Wacana itu diutarakan Ketua GPN Lamsel Dimas Ronggo Penuntun. Ia mengaku baik pihak yang dirugikan maupun PPK bahkan mantan Kadis Peternakan Cecep belum ada titik temu soal pelunasan proyek irigasi.

“Surat sudah kami kirimkan ke Dinas Peternakan Lamsel soal wacana aksi geruduk ini. Hingga saat ini tak ada kejelasan atau upaya mediasi yang diinginkan kedua belah pihak,” kata Dimas kepada Radar Lamsel, Kamis (15/6) kemarin.

BACA :  UMP Ditolak, UMK Belum Laik!

Sinyal ini pun disampaikan agar mediasi keduanya berjalan seperti yang diinginkan. Pasalnya, sudah dua tahun tak ada kejelasan terhadap pelunasan tersebut. “GPN sudah sepakat untuk melancarkan aksi, harus ada keputusan apakah mediasi atau bagaimana jangan sampai persoalannya menggantung terus,” paparnya.

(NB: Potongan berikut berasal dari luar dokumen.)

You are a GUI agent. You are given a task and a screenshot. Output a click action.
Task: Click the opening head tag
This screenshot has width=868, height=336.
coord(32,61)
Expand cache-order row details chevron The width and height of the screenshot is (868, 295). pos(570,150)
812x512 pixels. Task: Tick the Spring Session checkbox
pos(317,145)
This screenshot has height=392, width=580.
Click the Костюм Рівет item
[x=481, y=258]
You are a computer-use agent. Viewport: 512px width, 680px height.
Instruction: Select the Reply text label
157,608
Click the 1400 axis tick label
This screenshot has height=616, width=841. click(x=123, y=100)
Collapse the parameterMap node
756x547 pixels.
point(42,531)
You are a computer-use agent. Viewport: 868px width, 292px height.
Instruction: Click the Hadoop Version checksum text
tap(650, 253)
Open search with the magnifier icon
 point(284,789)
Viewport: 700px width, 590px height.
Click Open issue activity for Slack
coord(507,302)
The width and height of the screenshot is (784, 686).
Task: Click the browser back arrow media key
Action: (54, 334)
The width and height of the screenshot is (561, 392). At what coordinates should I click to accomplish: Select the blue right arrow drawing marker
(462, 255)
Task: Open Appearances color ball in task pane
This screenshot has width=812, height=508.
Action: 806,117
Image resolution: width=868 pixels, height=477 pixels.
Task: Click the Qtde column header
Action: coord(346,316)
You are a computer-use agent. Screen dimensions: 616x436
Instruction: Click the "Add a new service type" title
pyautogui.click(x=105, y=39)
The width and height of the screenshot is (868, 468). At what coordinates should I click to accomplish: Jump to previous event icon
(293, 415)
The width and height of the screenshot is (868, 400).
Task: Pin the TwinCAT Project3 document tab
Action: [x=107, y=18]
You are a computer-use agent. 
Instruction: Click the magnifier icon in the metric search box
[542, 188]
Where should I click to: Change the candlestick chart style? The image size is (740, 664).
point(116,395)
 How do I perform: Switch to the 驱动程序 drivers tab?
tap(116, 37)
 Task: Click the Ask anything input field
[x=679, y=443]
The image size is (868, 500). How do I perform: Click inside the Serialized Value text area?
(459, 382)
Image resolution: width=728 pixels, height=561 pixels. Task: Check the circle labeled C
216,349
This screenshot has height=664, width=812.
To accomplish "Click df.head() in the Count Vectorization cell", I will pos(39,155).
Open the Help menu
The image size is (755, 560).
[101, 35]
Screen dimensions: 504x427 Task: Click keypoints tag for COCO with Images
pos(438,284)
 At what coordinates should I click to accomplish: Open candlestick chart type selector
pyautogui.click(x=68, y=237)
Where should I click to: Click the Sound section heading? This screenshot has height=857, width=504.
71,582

Ketua GPN Lamsel itu menuding Pejabat Pelaksana Kegiatan (PPK) Suranto lepas tangan dan seolah tutup mata atas tindakan yang merugikan Satam (30) sebagai penyuplai material pembangunan irigasi.

Sementara PPK Dinas Peternakan Lamsel Suranto menanggapi santai terkait sinyal GPN untuk menyambngi sekretariatnya. Dia mengatakan jika kunjungan itu merupakan upaya mediasi dengan senang hati Suranto menyatakan kesiapannya.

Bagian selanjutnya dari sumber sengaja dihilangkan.